Hi there I have recently graduated in the U.K with an Accounting and Finance degree. I am hoping to apply for the BUNAC Visa in December and spend a year working in a related field in either Vancouver or Toronto.

However over this period I was hoping to apply for my Permanent Residence Visa in the middle of next year. I would have around 2 years experince working within the finance discipline, however not at a senior level such as Finance Manger - yet was wondering whether I would be eligible for PR under the skilled workers route - given my experience and degree are related to those mentioned on 'the list'.

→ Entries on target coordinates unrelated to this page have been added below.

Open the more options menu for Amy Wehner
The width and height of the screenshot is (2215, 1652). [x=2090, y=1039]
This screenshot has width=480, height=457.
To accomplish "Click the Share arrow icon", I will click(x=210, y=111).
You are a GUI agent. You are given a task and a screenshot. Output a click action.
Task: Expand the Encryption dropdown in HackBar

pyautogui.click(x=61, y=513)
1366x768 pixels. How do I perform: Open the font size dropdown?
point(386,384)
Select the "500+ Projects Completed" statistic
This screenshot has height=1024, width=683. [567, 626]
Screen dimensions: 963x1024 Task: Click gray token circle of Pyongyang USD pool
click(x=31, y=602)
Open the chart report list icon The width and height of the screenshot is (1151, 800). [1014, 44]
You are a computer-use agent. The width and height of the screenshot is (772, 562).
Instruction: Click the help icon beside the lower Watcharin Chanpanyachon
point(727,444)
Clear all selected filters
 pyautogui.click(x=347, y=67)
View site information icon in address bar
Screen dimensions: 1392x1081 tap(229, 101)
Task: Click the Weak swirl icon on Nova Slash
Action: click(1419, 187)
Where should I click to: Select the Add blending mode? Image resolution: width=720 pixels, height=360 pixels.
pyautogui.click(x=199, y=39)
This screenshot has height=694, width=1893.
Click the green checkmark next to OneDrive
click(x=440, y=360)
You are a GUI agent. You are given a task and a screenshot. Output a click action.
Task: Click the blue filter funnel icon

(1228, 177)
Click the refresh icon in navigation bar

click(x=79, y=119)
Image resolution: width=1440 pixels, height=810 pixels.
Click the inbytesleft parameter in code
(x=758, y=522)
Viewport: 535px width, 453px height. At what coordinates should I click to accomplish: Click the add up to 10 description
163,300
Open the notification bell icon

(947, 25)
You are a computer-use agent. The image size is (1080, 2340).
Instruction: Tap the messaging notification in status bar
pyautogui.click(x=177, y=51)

Any input on this situation would be appreciated. I hope this is clear.

Many Thanks,

Chris


----------



## Auld Yin (Mar 10, 2009)

U.K Graduate said:


> Hi there I have recently graduated in the U.K with an Accounting and Finance degree. I am hoping to apply for the BUNAC Visa in December and spend a year working in a related field in either Vancouver or Toronto.
> 
> However over this period I was hoping to apply for my Permanent Residence Visa in the middle of next year. I would have around 2 years experince working within the finance discipline, however not at a senior level such as Finance Manger - yet was wondering whether I would be eligible for PR under the skilled workers route - given my experience and degree are related to those mentioned on 'the list'.
> 
> ...


If you are on a BUNAC visa and have a job you can apply for PR or TWP status providing you meet the necessary criteria.


----------



## U.K Graduate (Sep 24, 2009)

Hi

So I am best to come to Canada on a BUNAC Visa and attempt to find work and then apply for PR, as opposed to applying for PR from the U.K??


----------



## U.K Graduate (Sep 24, 2009)

So I am best to come to Canada on a BUNAC Visa and attempt to find work and then apply for PR, as opposed to applying for PR from the U.K??

And would I qualify as a skilled worker given my experience and qualifications?

Regards


----------